Location
- Country: United States
- State: New Hampshire
- County: Carroll
- Towns: Moultonborough, Ossipee

Physical characteristics
- Source: Ossipee Mountains
- • location: Moultonborough
- • coordinates: 43°45′12″N 71°18′9″W﻿ / ﻿43.75333°N 71.30250°W
- • elevation: 2,230 ft (680 m)
- Mouth: Ossipee Lake
- • location: Ossipee
- • coordinates: 43°47′1″N 71°9′14″W﻿ / ﻿43.78361°N 71.15389°W
- • elevation: 407 ft (124 m)
- Length: 9.5 mi (15.3 km)

Basin features
- • left: Gulf Brook, Jackson Brook
- • right: South Brook, White Brook

= Lovell River =

The Lovell River is a 9.5 mi river in eastern New Hampshire in the United States.

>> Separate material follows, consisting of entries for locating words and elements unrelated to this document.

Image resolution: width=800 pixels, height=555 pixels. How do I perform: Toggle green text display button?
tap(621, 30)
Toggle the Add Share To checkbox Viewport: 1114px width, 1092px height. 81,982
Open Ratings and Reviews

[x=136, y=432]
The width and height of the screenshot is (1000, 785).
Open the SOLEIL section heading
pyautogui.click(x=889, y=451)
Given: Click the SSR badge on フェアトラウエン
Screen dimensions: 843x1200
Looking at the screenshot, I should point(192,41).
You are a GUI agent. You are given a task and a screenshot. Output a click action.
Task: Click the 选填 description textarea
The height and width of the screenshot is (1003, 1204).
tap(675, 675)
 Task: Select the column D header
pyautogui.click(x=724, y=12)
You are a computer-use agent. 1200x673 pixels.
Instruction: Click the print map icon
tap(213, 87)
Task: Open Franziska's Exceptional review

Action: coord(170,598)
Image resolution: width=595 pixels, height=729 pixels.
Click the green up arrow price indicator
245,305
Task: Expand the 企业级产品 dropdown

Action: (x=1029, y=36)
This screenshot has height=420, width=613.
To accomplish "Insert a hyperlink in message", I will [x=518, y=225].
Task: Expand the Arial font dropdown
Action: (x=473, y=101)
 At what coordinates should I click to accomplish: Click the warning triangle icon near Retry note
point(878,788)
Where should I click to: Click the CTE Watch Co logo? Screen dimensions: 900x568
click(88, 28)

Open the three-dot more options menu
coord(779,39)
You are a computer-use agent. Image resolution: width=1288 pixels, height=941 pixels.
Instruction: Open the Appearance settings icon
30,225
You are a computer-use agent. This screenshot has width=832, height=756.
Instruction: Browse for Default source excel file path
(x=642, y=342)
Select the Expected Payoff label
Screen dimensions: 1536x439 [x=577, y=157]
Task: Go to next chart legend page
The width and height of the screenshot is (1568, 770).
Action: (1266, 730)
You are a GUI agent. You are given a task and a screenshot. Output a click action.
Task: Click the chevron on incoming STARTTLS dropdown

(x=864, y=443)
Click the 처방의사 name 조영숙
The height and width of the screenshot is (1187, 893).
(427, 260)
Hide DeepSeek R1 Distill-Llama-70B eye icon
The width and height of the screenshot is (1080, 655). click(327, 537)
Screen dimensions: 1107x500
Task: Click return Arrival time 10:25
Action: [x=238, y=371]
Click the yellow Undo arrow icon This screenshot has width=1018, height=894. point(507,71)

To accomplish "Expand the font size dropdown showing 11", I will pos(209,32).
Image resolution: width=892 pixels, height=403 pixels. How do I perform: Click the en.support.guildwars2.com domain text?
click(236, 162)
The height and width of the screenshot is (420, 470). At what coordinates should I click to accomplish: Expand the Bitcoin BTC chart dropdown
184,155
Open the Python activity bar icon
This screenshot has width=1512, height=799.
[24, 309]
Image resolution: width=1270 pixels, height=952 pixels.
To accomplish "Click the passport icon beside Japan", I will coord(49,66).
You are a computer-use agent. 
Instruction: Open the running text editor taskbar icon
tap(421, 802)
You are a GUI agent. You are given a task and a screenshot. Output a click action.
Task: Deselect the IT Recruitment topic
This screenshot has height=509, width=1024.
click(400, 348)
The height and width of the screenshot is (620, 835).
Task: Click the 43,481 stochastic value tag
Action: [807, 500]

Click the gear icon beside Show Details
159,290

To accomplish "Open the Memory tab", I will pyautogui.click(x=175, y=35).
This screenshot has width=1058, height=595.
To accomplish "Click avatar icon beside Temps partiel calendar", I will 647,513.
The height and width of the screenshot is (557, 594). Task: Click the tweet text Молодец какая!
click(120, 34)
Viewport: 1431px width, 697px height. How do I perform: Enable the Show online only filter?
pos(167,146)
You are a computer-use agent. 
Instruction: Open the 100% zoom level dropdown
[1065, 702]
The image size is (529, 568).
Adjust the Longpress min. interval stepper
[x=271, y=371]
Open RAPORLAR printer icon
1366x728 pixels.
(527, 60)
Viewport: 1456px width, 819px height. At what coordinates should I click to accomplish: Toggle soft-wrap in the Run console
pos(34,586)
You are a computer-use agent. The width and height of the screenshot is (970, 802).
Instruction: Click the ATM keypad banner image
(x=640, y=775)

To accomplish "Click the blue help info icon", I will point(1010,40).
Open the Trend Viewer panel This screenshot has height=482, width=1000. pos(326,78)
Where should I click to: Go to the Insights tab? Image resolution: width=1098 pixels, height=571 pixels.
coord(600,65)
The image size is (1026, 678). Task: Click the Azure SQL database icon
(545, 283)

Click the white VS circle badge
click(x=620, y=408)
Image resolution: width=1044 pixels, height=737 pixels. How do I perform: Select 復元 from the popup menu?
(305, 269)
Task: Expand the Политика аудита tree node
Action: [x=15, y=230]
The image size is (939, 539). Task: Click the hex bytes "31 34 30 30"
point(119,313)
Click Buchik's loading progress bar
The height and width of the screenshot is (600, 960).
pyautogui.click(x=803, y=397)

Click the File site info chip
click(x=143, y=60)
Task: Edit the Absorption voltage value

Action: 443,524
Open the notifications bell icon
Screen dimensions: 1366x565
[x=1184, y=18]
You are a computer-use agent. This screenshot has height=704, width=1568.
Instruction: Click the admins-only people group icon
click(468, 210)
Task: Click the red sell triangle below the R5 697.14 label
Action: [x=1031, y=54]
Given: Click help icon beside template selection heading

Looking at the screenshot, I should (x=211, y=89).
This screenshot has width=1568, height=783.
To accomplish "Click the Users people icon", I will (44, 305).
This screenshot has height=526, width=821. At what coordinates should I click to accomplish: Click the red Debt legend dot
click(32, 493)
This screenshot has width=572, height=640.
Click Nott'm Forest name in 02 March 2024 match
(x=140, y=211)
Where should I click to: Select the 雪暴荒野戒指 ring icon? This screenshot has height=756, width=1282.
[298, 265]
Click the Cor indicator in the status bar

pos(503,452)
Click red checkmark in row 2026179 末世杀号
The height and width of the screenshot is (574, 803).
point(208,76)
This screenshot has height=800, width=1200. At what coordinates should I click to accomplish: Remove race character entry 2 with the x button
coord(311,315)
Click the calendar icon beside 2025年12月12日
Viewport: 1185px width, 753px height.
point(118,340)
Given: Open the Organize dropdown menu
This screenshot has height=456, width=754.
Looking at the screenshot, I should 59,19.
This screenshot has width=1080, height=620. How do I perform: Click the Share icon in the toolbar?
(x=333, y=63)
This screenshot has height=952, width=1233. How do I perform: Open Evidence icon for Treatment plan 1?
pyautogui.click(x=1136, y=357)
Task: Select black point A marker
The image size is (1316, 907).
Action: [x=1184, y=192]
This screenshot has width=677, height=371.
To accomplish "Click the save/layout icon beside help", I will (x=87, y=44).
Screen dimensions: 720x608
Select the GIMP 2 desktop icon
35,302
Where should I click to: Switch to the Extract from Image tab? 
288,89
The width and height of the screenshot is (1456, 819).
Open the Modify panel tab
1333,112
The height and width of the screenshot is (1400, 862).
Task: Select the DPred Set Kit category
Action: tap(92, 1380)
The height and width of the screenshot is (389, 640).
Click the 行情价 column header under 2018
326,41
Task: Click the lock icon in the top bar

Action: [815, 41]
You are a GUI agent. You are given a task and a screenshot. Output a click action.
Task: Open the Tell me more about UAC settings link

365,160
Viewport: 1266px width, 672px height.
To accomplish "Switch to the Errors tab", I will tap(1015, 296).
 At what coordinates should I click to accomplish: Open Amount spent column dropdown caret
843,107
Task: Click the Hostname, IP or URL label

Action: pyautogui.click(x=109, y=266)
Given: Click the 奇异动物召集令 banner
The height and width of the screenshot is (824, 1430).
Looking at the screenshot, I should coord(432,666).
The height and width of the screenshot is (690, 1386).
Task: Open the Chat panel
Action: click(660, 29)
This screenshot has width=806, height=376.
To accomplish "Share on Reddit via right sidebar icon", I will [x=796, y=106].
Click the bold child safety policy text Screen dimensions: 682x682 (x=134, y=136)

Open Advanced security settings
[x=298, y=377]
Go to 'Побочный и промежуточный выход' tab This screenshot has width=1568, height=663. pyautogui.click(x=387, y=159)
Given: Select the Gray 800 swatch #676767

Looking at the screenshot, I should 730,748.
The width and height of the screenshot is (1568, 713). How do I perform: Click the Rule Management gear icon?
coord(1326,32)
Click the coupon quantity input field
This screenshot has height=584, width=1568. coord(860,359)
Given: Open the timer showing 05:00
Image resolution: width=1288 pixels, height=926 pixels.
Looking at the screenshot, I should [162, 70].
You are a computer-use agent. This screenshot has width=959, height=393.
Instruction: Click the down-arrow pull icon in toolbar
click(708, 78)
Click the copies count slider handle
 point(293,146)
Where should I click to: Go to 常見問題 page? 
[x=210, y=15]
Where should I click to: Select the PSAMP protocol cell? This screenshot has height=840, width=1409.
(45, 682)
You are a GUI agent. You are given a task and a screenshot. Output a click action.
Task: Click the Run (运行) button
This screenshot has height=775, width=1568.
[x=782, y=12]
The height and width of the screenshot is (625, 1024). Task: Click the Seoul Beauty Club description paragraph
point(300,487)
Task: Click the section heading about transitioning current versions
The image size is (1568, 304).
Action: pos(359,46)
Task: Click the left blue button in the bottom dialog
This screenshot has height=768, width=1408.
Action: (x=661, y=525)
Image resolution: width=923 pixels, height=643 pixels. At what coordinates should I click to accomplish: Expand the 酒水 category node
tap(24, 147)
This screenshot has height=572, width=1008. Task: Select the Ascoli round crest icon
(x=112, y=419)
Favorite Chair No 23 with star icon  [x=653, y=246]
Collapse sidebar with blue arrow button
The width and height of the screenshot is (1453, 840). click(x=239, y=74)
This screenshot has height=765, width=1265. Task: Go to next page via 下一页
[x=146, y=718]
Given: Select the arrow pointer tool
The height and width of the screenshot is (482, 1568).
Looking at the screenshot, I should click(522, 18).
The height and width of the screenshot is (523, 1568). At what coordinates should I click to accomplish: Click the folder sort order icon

It is a tributary of Ossipee Lake, part of the Saco River watershed leading to the Atlantic Ocean.

The Lovell River flows out of the Ossipee Mountains, a circular mountain range lying south of the White Mountains. The river rises in the northeastern corner of the town of Moultonborough at the saddle between Faraway Mountain and Mount Shaw, the highest peaks in the Ossipees. The Lovell River flows east into the town of Ossipee, passing just south of Conner Pond and leaving the mountains at New Hampshire Route 16, after which it crosses a narrow river delta and enters Ossipee Lake.